校閲や修正は後日行うので、早く見てみたいという方はどうぞ。
※2016/06/12 おむらいすさん(TwitterID→@rx78kuroko1)に挿絵を描いて頂いたので掲載します!ありがとうございました!
あれから一週間。鎮守府では何事もなく毎日が過ぎていった。艦娘たちはいつものように、時には談笑し、時には高め合い、時には命を張って戦う日々を過ごしていた。
当然吹雪もその一人だ。しかし違う点がひとつだけあった。つい一週間前まで調子良く敵を倒し、旗艦を沈める事もめずらしくなかった吹雪の戦績が、途端に悪くなってきたのである。砲雷撃戦での攻撃はほとんど命中せず、当たったとしても敵の装甲を掠める程度。あげくの果てに沈め損ねた敵の反撃によって、味方艦隊の被害が大きくなる始末だった。しかし不思議なことに、吹雪がこれらの戦いにおいてかすり傷以上のダメージを負って帰投してくることはなかった。これがただの偶然なのか、それとも敵の気まぐれなのかどうかは定かではない。分かっているのは吹雪の調子が悪いということだけだった。

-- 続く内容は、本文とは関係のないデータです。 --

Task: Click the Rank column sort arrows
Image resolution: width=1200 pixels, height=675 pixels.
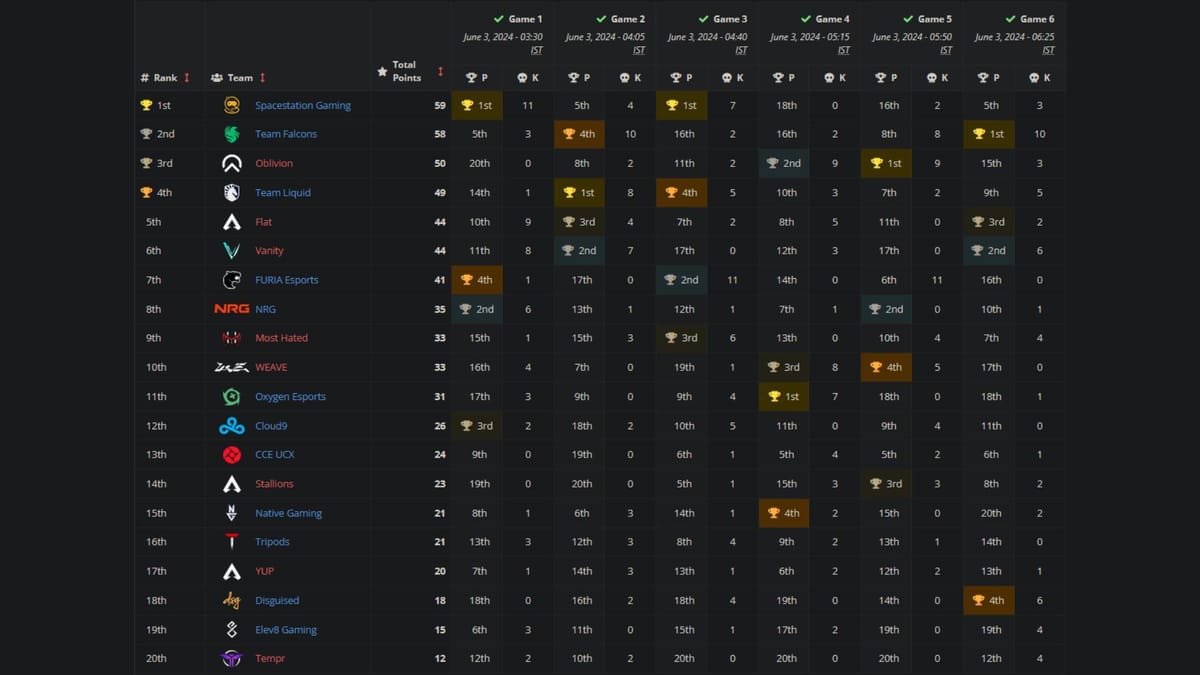Action: (187, 78)
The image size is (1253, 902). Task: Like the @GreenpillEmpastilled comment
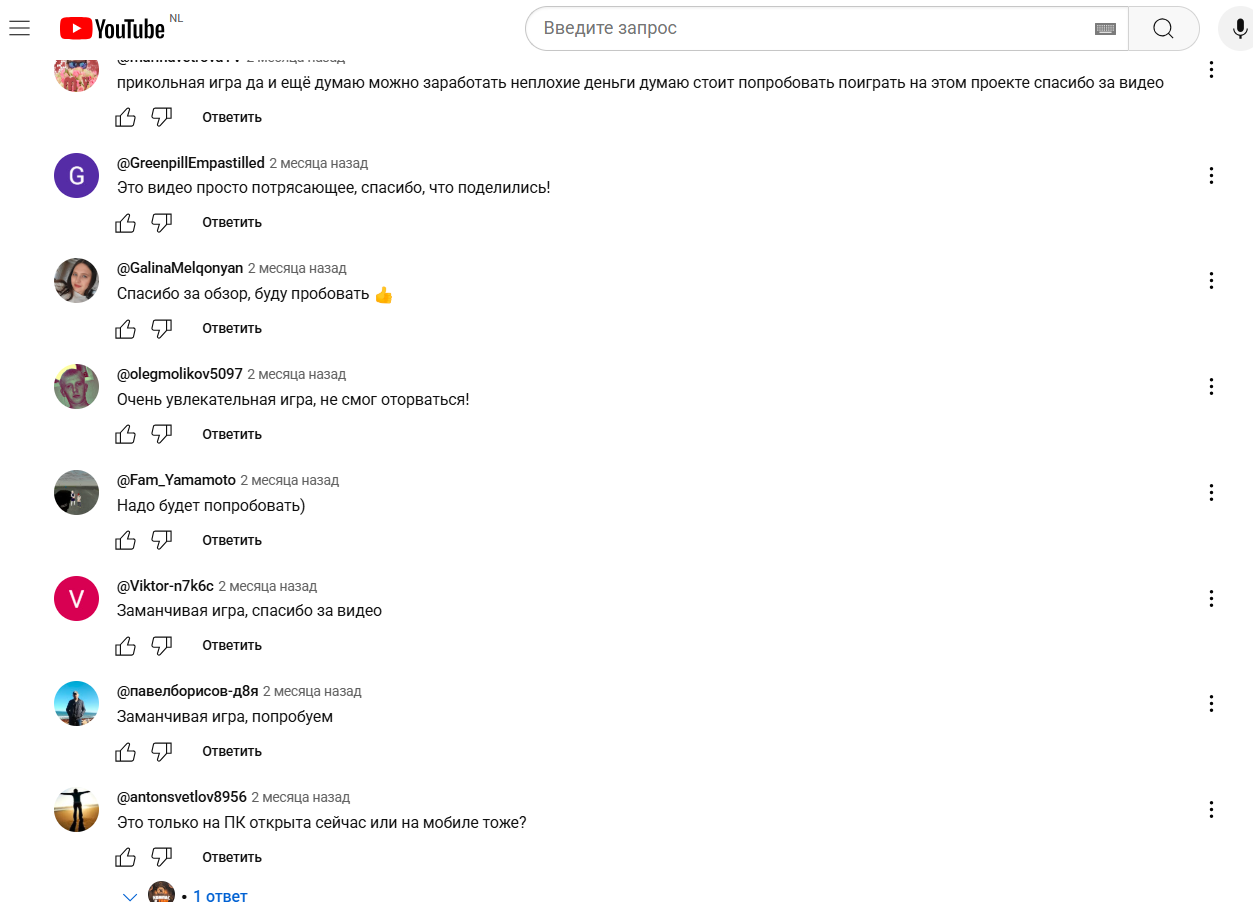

吹雪の身を案じた提督は、彼女に身体検査を受けさせた上で精神状態の確認も行った。結果至って健康、肉体と精神共に特に異常なし。強いて言うなら少々疲労が溜まっている程度とのことだった。その結果にひとまず安堵した提督だが、大事を取って吹雪には今日から数日の休暇を与えた。彼女が以前の調子を取り戻すことを信じて。
時刻は夕方の17時半。そろそろ出撃していた艦娘たちが鎮守府に戻ってくる頃だ。本来は自分も一緒に出ていたはずの吹雪だったが、提督に休暇を言い渡されたため自室で静養していた。そんな彼女は寝間着で身を包み、ベッドで横になっているが、どうやら寝ようとしている訳ではなさそうだ。代わりにベッドの隣に置いてある目覚まし時計で時間を度々チェックしている。彼女は今か今かと何かを待ちきれない様子だった。
(まだかなまだかな~ぐへへ)
すると――
コンコンッ
ノックの音が聞こえた。遅れて扉の向こうから声がする。
「ヘーイ、ブッキー!お見舞いにきマシタヨー!」
(来たっ!)
英国訛りの独特な口調と元気ハツラツな声で部屋に入ってきた女性は高速戦艦「金剛」。カチューシャ型の電探とスカートの付いた巫女服が特徴的だ。彼女はたくさんの艦娘がいるこの鎮守府において、着任順は上から数えた方が早いというベテランである。秘書艦を務めた経験もある彼女は非常に性格が明るく面倒見も良いため、提督を含む鎮守府の面々から厚い信頼を寄せられている。吹雪の記憶によると時には艦娘のお悩み相談に乗ってあげることもあるらしい。彼女はそれくらい魅力的な女性だった。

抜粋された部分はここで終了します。